Lastly, I dialed Adelaide Mooney while I stripped out of my dirty, sweaty, mismatched, wrinkled clothes. Her dulcet tones identified herself and I said, “Jane Yellowrock here. Have you heard from Lincoln Shaddock yet?”

“Yes, Jane, we have. It seems he’s with the witch.”

The vamp had disappeared with Evangelina, who had the blood-diamond again. She had the power to make
him jump to her demands. She also had access to the demon. And she would be after killing Leo. “Leo is in town.”

“Here?” Her voice was filled with alarm. “But the agreements aren’t fin—”

“They’re screwed to heck and back, Adelaide. The best-case scenario is strictly salvage. If I can get Lincoln back safely, you can bargain for more time. Ask for an extra decade based on Lincoln’s great record with his chained scions.”

“And worst-case scenario?”

“I’ll find Evangelina and have to stake your boss.”

I heard a click and another voice came over the cell, spitting mad. “If you kill my master, I’ll cut off your head and feed it to my dogs.” It was Dacy, Adelaide’s mother. The cell call went dead. I needed to find Lincoln Shaddock and Evangelina before dark.

Anger and adrenaline beating through me with every heartbeat, I threw myself into the shower, dressed, slid in a few knives, holstered the pretty handguns, and headed for the lobby, only ten minutes late. As I took the stairs down, I dialed Reach and told him what additional info I needed and all the people I needed it on. At this rate, Leo was gonna make him rich.

Derek was standing at parade rest in a shadowed alcove off the lobby. I drew even with him and stopped, my brows raised in question. He floundered a moment, and then asked, “You ever gonna tell me what you are, Injun Princess?”

“What difference does it make. My money spends as good as the fangheads.”

“Maybe the suckheads are easier to work with because I know what they are. They aren’t hiding anything.”

“Yeah. They’re so transparent. And easy to understand. And gentle. And peace-loving.”

Derek snorted, ironic amusement flashing across his dark-skinned face, to vanish like a shadow. “Trust is a two-way street, Legs.”

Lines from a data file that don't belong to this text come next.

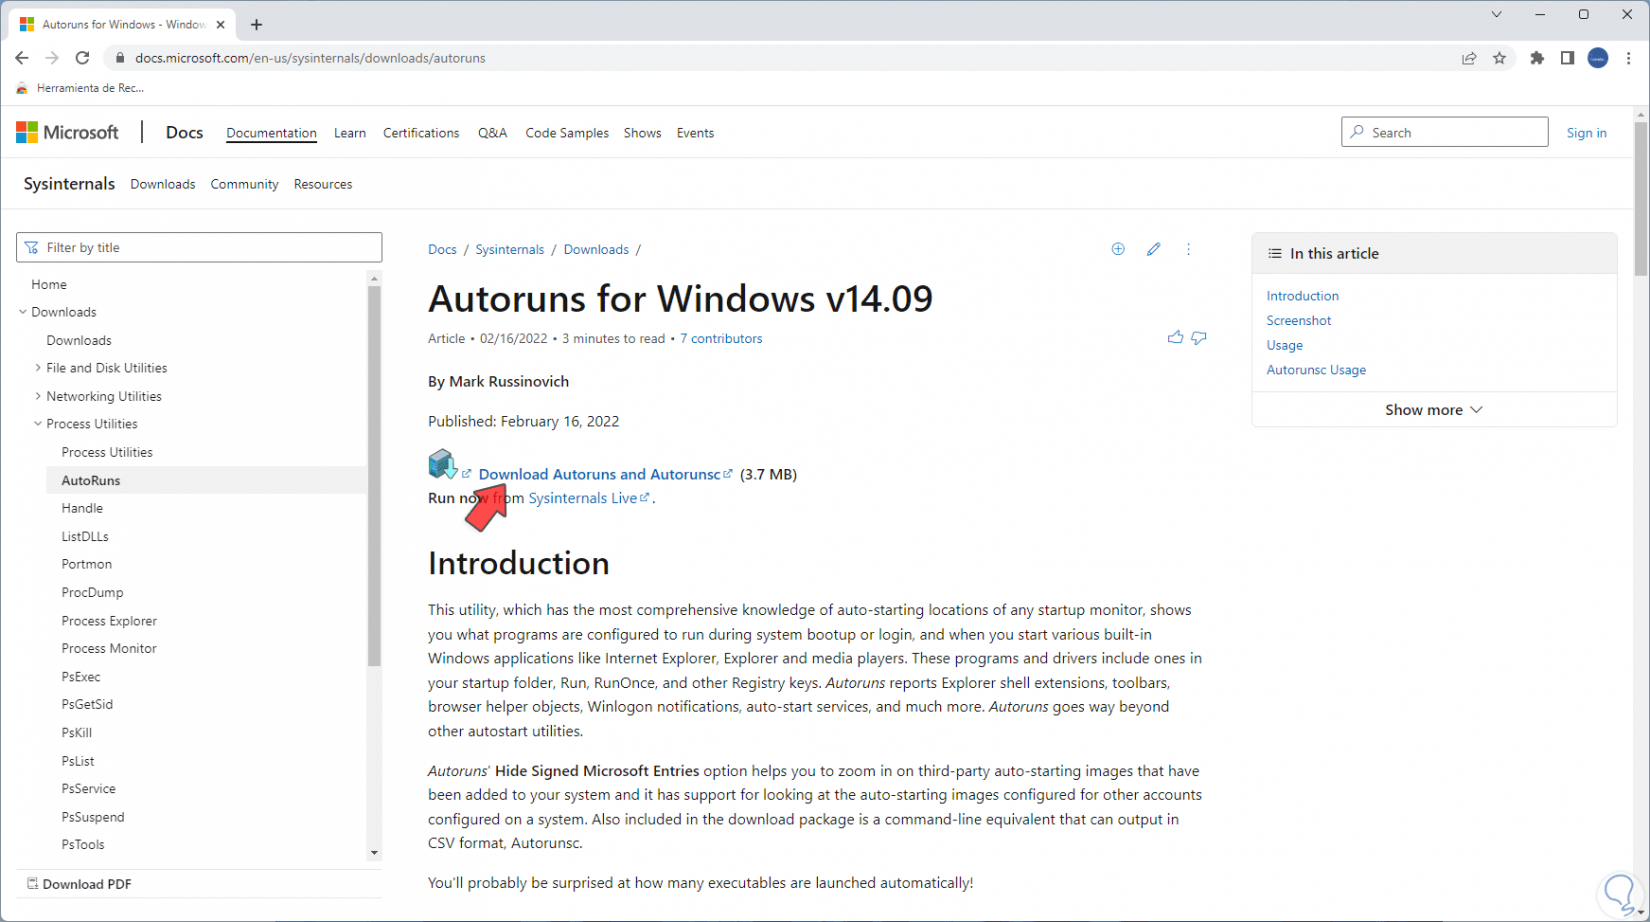1650x922 pixels.
Task: Open the Sysinternals Live link
Action: pyautogui.click(x=582, y=498)
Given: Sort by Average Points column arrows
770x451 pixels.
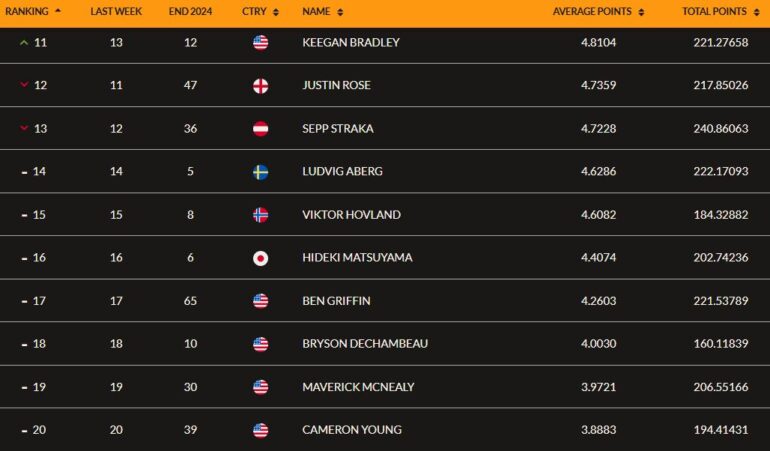Looking at the screenshot, I should (x=641, y=12).
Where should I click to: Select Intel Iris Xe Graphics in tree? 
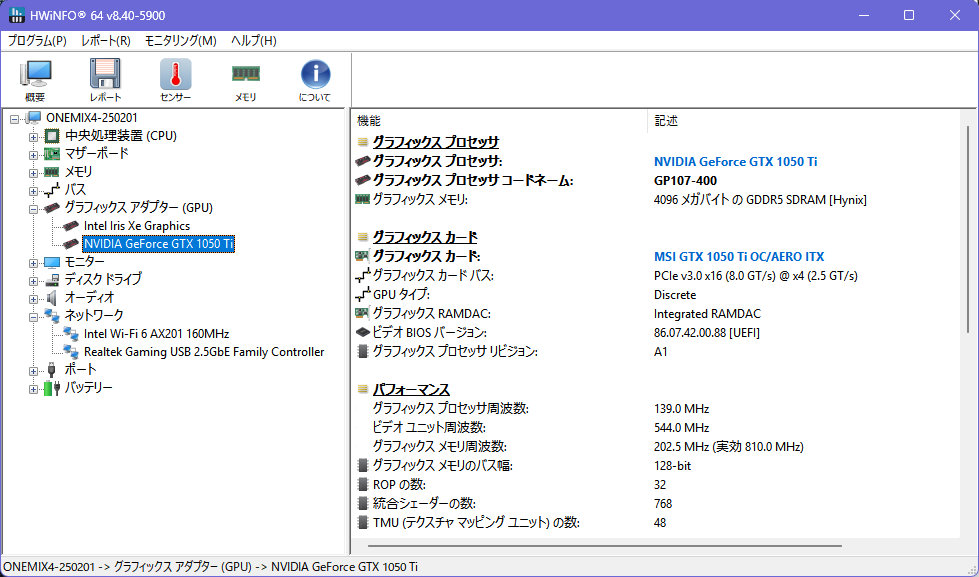tap(136, 226)
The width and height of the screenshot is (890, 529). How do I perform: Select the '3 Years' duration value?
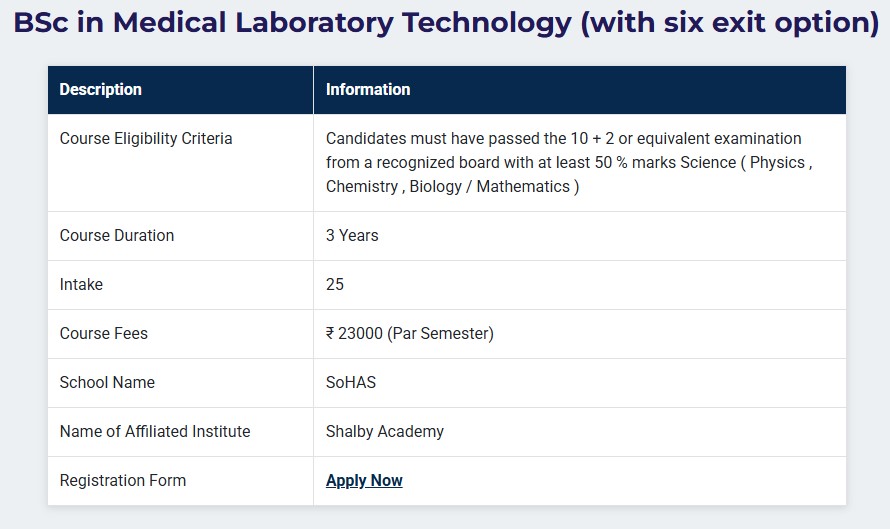(352, 236)
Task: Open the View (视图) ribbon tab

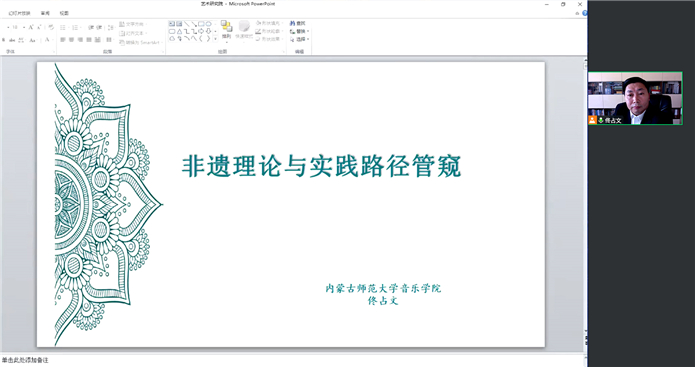Action: click(64, 13)
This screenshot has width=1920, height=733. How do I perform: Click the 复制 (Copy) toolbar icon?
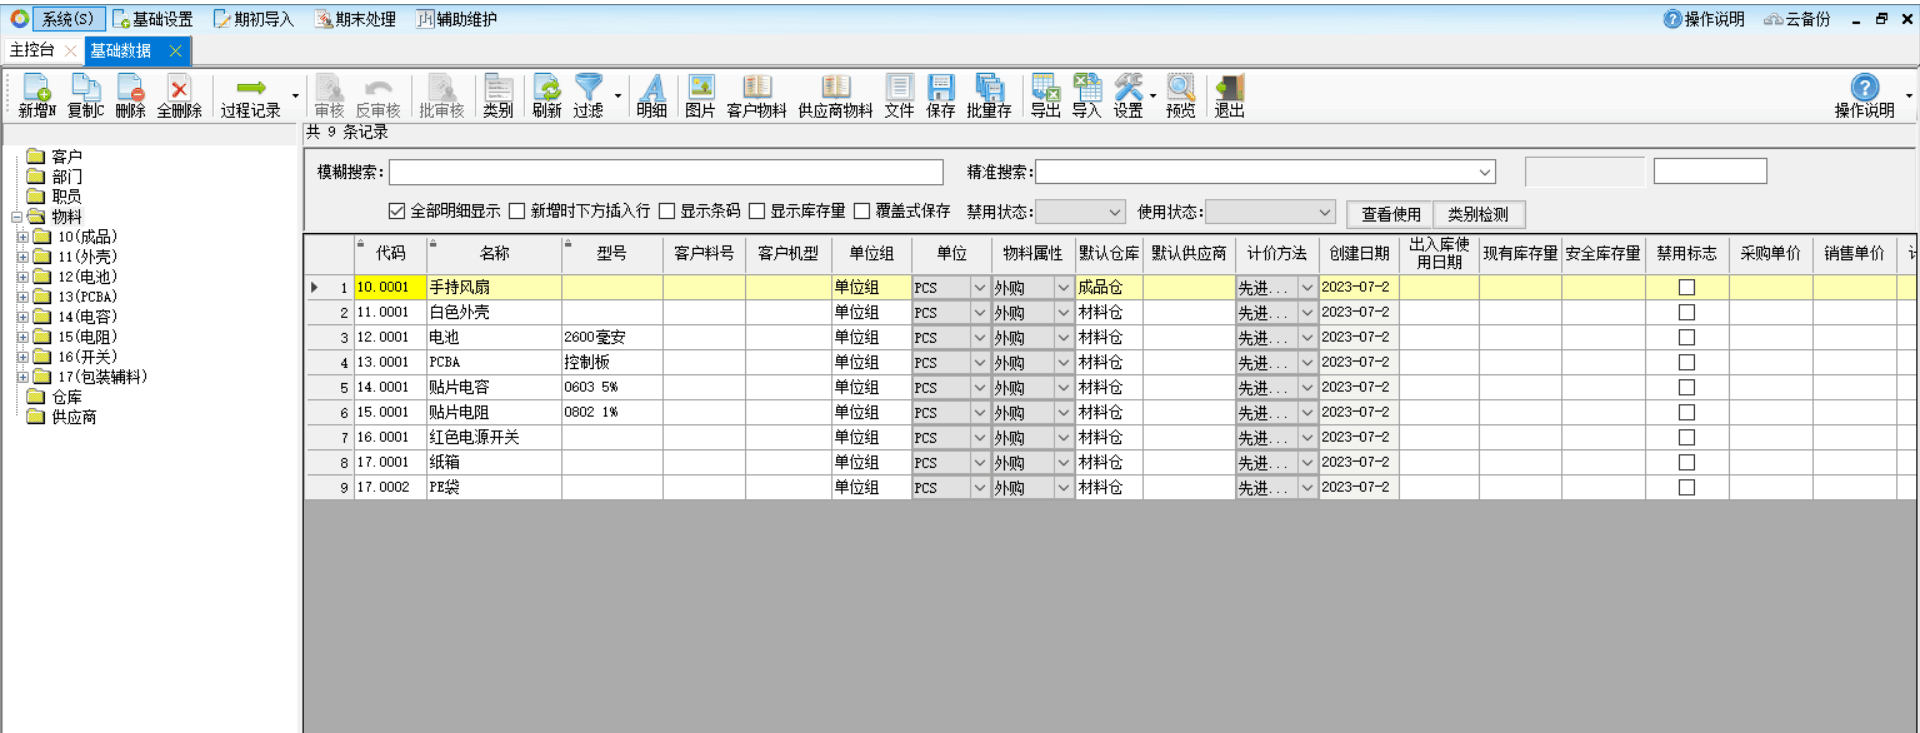click(x=85, y=95)
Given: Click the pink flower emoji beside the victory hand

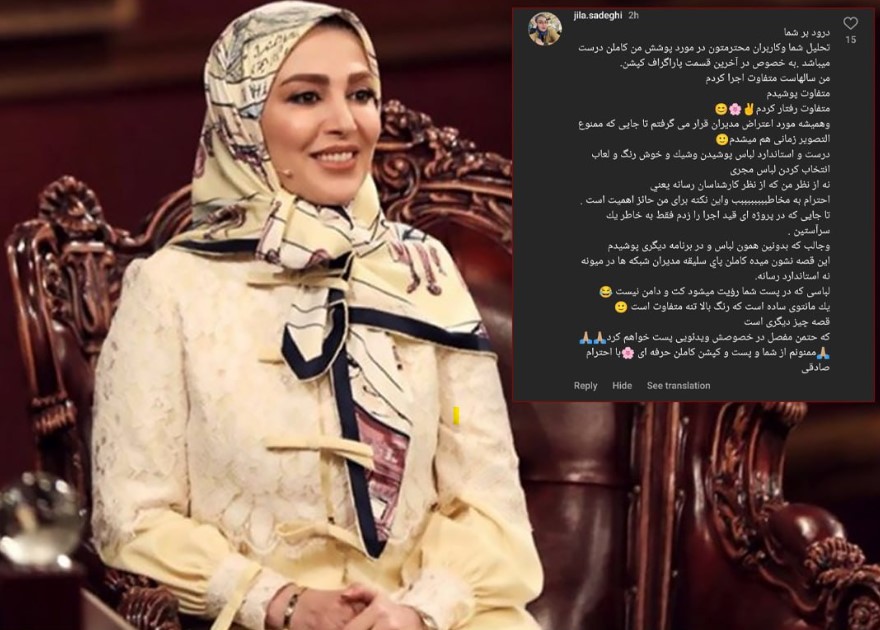Looking at the screenshot, I should (x=735, y=109).
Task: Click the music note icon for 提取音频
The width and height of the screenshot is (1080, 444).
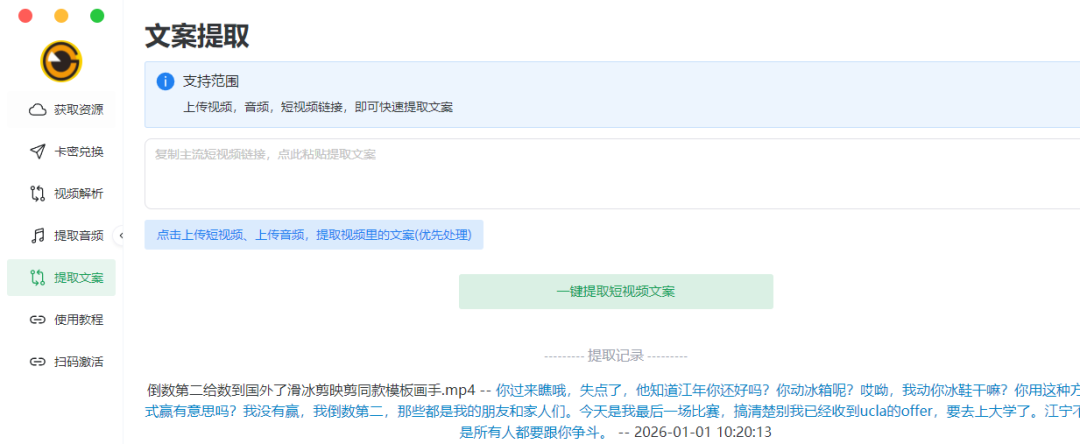Action: 38,236
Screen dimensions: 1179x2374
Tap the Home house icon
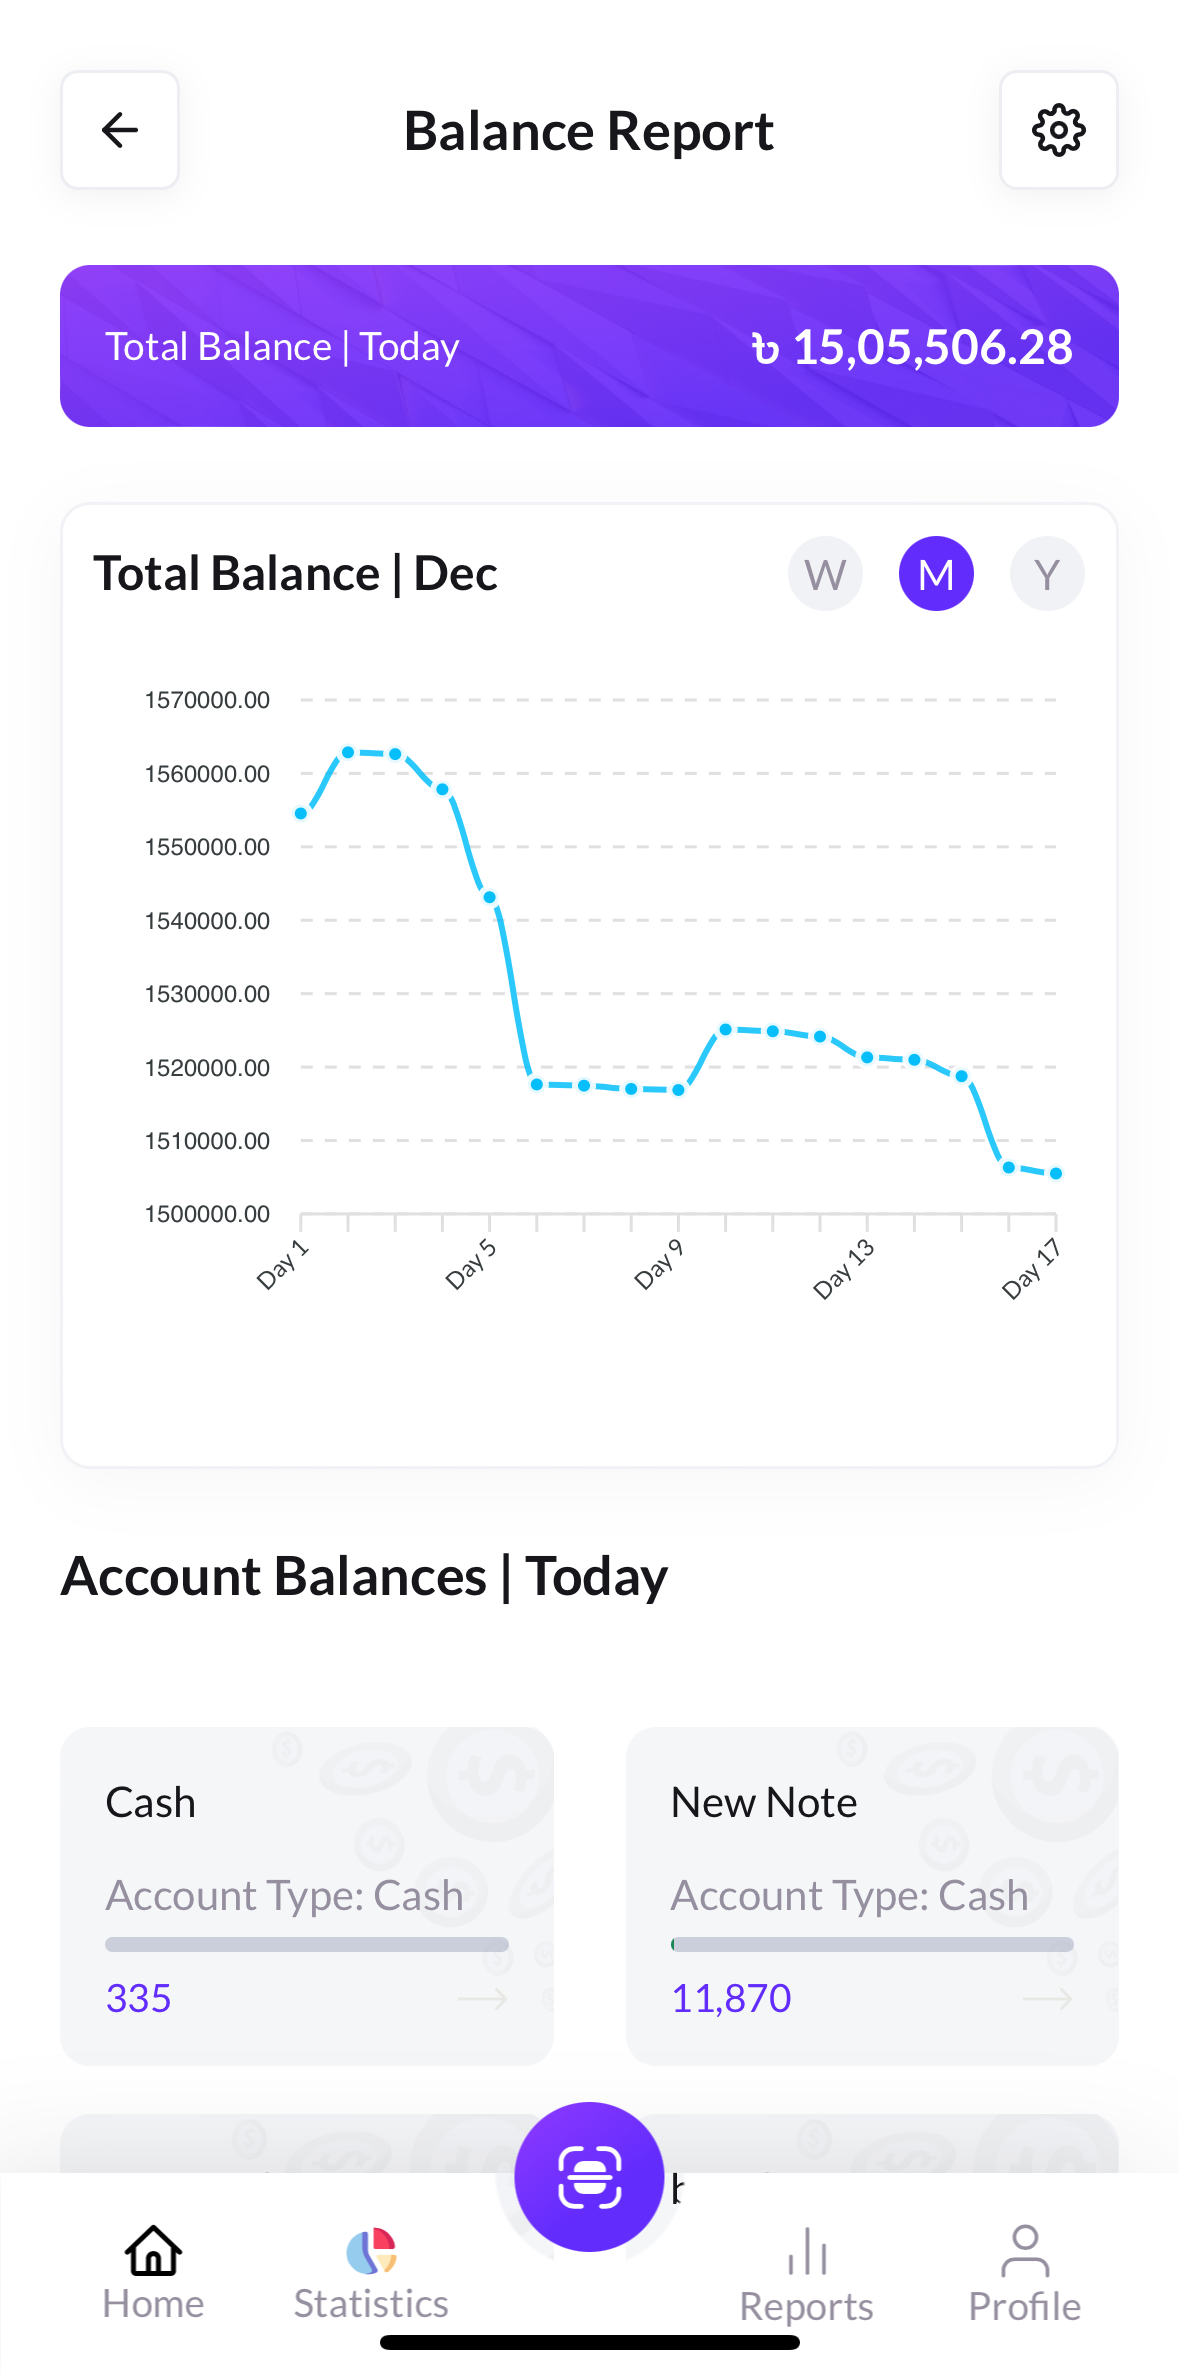pyautogui.click(x=153, y=2251)
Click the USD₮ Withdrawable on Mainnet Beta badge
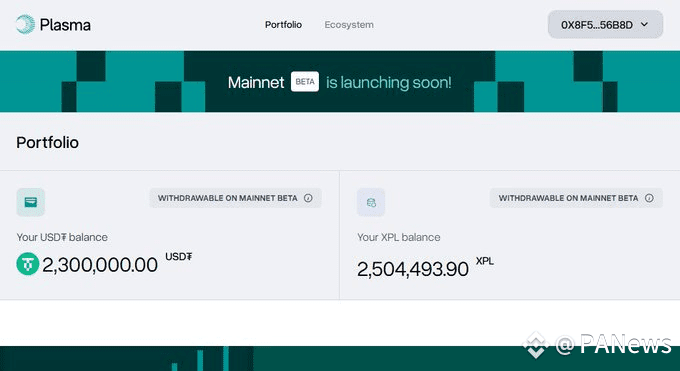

Not that I let it show, but warmth filtered through my veins. He hadn’t called me by any of my nicknames recently, and he’d used two in the space of seconds. He wanted equality, did he? “I’ll tell you all my dirty little se
crets if you tell me all yours. Starting with what you did for Uncle Sam in Iraq and Afghanistan.”

“I signed a nondisclosure statement upheld by Homeland Security.”

“And I have honor.”

Derek considered that. After a long moment, he held out a hand, as if asking for rapprochement. I took it and we shook, once, firmly. He chuckled softly, the sound purrlike. At the thought, hurt shot through me, a pain I squashed. Beast wasn’t gone. She couldn’t be. The remembered, faint sound of her claws on stone gave me hope.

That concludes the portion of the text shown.